** begin Record extracts **

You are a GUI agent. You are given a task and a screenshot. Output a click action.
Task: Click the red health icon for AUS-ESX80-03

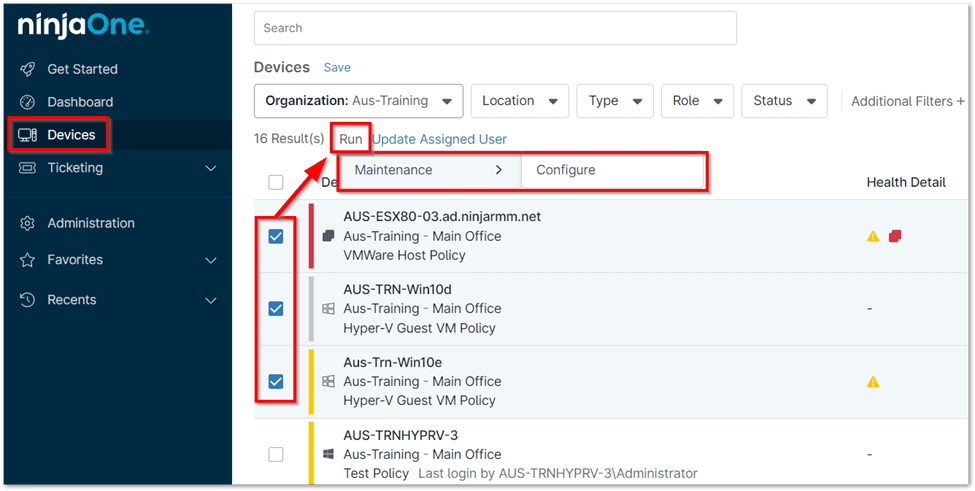pos(895,236)
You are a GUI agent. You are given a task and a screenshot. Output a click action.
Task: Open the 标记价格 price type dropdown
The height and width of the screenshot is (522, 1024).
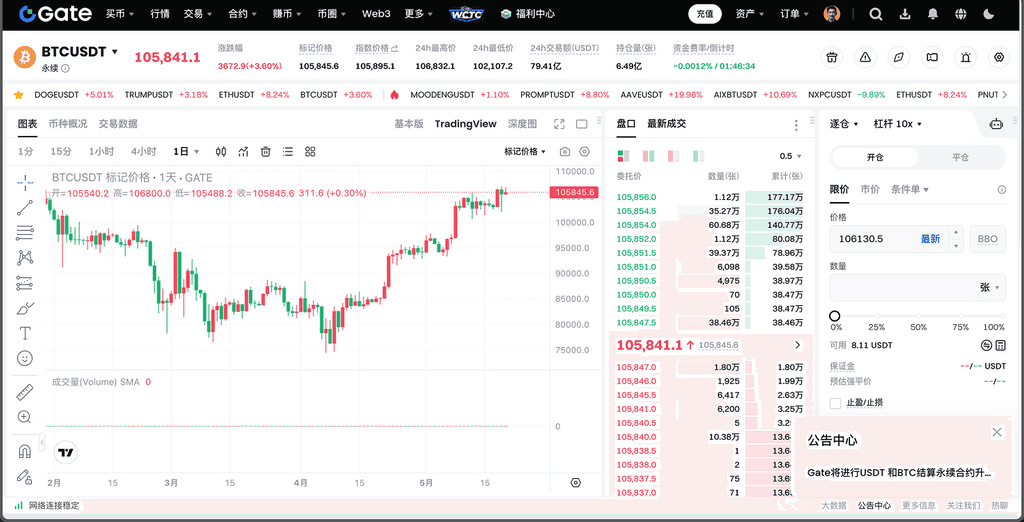(526, 152)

** end Record extracts **

- [Work to be completed]: Rewrite all of the material with every "screenshot" swapped for "screen capture", keeping everything else the same and leaving out the pictures.

- [Result]:
You are a GUI agent. You are given a task and a screen capture. Output a click action.
Task: Click the red health icon for AUS-ESX80-03

pos(895,236)
You are a GUI agent. You are given a task and a screen capture. Output a click action.
Task: Open the 标记价格 price type dropdown
The height and width of the screen capture is (522, 1024).
(526, 152)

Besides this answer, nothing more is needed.